Since 1984, Frédéric Luz has worked professionally as a heraldist and has published a number of works on heraldry. He was a heraldic advisor to Henri d'Orléans, Count of Paris.  In 2003 and 2004, Luz created coats of arms for cities and government ministries in the Republic of Senegal, as well as for Senegalese Presidents Léopold Sédar Senghor and Abdoulaye Wade. For his work, he was made a Commander of the National Order of the Lion of Senegal. Luz lives in France, is married (to Annie-Marie) and has two children.

Pretender to the throne of Araucanía and Patagonia 

On August 28, 1873, the Criminal Court of Paris ruled that Antoine de Tounens, first "king of Araucania and Patagonia" did not justify his status of sovereign.

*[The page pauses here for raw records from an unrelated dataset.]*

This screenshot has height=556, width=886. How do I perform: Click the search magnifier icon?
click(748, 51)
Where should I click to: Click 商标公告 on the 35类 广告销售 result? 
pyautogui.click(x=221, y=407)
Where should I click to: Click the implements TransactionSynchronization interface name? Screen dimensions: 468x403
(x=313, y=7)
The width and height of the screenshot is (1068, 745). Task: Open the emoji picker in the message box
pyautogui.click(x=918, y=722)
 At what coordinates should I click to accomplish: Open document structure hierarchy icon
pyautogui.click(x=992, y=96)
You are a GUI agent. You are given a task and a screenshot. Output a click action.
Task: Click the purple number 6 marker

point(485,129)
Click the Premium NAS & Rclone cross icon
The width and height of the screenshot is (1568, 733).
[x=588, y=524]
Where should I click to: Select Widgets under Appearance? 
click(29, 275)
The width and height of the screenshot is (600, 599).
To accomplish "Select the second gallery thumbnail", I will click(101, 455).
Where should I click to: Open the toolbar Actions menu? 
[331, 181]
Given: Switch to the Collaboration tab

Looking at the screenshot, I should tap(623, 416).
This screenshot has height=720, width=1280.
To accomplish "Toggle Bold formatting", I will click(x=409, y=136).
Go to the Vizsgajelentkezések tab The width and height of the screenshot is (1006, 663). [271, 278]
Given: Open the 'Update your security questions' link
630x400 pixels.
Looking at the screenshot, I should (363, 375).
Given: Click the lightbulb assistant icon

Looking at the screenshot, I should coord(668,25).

Since the death of Antoine de Tounens, some French citizens without familial relations declared themselves to be pretenders to the throne of Araucania and Patagonia. Whether the Mapuche themselves accept this, or are even aware of it, is unclear.

The pretenders to the "throne of Araucania and Patagonia" are called monarchs and sovereigns of fantasy, "having only fanciful claims to a kingdom without legal existence and having no international recognition".

The Kingdom of Araucanía and Patagonia is represented by a French non-profit organization whose purpose is to fight for the recognition of Mapuche culture, language and religion.

Frédéric Luz became actively involved in the work of the "Kingdom" of Araucania and Patagonia in 2014. Jean-Michel Parasiliti di Para as known as "Prince Antoine IV of Araucania and Patagonia" named him minister of communications and judge of arms of the Kingdom of Araucania and Patagonia. He was also made vice President of UN-recognized NGO, Auspice Stella, which works to promote Mapuche rights in the international community.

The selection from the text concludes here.